Cesare, una vita da barbone: "Ho perso tutto con l'azzardo, adesso vivo di elemosina"

Abbiamo trascorso un'ora e mezza con un mendicante di 66 anni che, tra i parmigiani che passano in via Mazzini senza accorgersi di lui, come se fosse invisibile: "Anche io ero come loro quando avevo i soldi in tasca. E ci racconta la sua storia..."

"Sono tornato a chiedere l'elemosina in via Mazzini a Parma dopo aver smesso perchè mi vergognavo ma non avende alternative legali ho deciso di ritornare qui, anche con questo freddo invernale". Inizia così il racconto di Cesare (nome di fantasia) che a 66 anni è tornato in centro a chiedere soldi ai parmigiani che si affrettano a raggiungere i negozi nella prima anticipazione delle feste natalizie, i mercatini di Natale in piazza Ghiaia.

Stretti nei loro cappotti non si accorgono di chi è seduto di fianco ai loro piedi, mentre camminano. Cesare è invisibile ai loro occhi. Noi, per visualizzare la sua storia e capire come reagiscono i parmigiani, siamo stati con lui per circa un'ora e mezza. Qualcuno si ferma e dà una monetina ma senza guardarlo in faccia, altri non lo vedono: sono la maggior parte. Quando arrivano nel punto in cui Cesare è seduto altri quasi accelerano. Nessuno in quell'ora e mezza si è fermato per parlare con lui, nessuno gli ha dato attenzione per più di cinque secondi.

Cesare, ma è così ogni giorno? "Dipende, ma mediamente sì. La percentuale di quelli che si fermano è molto bassa: qualche signora anziana, qualche donna africana, alcuni giovani, che però sono sempre gli stessi. Alcuni ormai li conosco anche: mi chiedono come sto e mi offrono sempre qualcosa. Anche per me, quando passeggiavo per queste strade, anni fa, i mendicanti erano invisibili, so come funziona". 

Quanto tempo trascorri in strada, ti sposti o rimani sempre nello stesso punto? "Mi sposto durante la giornata. Non ho un orario fisso, se in quattro-cinque ore riesco a raccogliere venti euro me ne vado. Ci riesco raramente, spesso il lunedì mattina, non so perchè. Dopo qualche ora mi sposto, anche perchè come ti dicevo mi vergogno ed è per questo che avevo smesso di venire qui". 

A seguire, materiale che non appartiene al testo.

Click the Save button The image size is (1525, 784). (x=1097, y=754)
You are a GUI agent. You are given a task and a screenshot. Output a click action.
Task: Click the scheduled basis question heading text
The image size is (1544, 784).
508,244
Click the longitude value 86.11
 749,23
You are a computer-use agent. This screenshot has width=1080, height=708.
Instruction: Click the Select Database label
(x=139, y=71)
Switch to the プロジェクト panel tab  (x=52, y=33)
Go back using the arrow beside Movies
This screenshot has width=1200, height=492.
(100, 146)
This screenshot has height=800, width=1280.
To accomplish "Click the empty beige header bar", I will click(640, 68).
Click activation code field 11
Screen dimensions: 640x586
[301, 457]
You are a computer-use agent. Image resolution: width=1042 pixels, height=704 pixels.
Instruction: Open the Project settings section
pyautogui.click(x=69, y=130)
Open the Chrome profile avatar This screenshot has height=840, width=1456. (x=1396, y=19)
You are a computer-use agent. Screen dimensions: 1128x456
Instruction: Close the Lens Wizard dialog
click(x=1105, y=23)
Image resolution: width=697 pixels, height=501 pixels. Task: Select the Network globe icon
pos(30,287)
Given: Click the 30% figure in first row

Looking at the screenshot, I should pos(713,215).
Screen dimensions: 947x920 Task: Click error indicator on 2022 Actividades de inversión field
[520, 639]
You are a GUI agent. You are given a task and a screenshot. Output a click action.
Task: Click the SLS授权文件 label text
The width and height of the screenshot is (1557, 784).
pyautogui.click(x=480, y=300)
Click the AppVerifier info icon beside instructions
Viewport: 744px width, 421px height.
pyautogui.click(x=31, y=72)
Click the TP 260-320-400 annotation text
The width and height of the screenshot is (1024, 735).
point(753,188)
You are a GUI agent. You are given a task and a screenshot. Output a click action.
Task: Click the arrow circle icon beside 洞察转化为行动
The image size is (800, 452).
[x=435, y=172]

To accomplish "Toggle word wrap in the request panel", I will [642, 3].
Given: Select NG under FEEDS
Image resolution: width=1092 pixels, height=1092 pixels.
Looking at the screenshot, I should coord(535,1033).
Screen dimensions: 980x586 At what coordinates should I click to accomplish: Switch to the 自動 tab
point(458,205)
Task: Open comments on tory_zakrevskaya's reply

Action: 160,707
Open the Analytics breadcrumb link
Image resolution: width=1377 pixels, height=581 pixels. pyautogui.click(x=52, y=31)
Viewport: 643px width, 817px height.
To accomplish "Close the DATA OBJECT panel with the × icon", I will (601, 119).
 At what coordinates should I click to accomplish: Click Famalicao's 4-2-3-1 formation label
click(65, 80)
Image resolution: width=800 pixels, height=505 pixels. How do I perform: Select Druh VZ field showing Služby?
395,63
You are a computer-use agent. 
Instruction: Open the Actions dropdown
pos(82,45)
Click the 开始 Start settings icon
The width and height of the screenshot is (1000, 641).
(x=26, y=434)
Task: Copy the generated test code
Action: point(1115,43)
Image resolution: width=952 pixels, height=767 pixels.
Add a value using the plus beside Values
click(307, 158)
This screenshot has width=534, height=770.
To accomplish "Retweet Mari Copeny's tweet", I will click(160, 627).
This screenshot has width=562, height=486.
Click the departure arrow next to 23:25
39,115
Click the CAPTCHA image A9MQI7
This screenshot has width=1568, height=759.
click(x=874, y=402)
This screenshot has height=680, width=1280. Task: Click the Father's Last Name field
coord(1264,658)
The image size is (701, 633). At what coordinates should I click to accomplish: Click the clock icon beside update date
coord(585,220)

Dove dormi? "Cesare glissa, guarda in alto e ci dice: 'Dove vuole il signore', poi ci rivela che staziona sotto il Ponte Italia da un pò di tempo ma non ce la fa più. Forse dorme veramente lì, forse è un'indicazione generica per dirci che non ha una casa e che dorme in strada, ma si vergogna a dire dove. E di questi parmigiani cosa pensi? "Non penso niente, sono come me quando avevo i soldi in tasca. Penso sia molto difficile rendersi conto di cosa voglia dire non avere un soldo. Lo puoi fare solo se ci ti ritrovi dentro, come è successo a me". 

Cesare, qual è stato il motivo per cui sei arrivato a questa situazione? "Debiti di gioco...ci dice interrompendo la frase quasi subito. Non me lo potrò mai perdonare, devo scontare questo supplizio perchè ho sbagliato, ne sono convinto. Così spero nella solidarietà della gente che ha i soldi in tasca e cerco di vivere di quello". Poi Cesare, dopo l'ora e mezza che abbiamo trascorso con lui, ha deciso di spostarsi e di andare altrove, dove magari incontrerà qualche altra persona, che possa spendere per lui più attenzioni, nonostante le pre festività natalizie.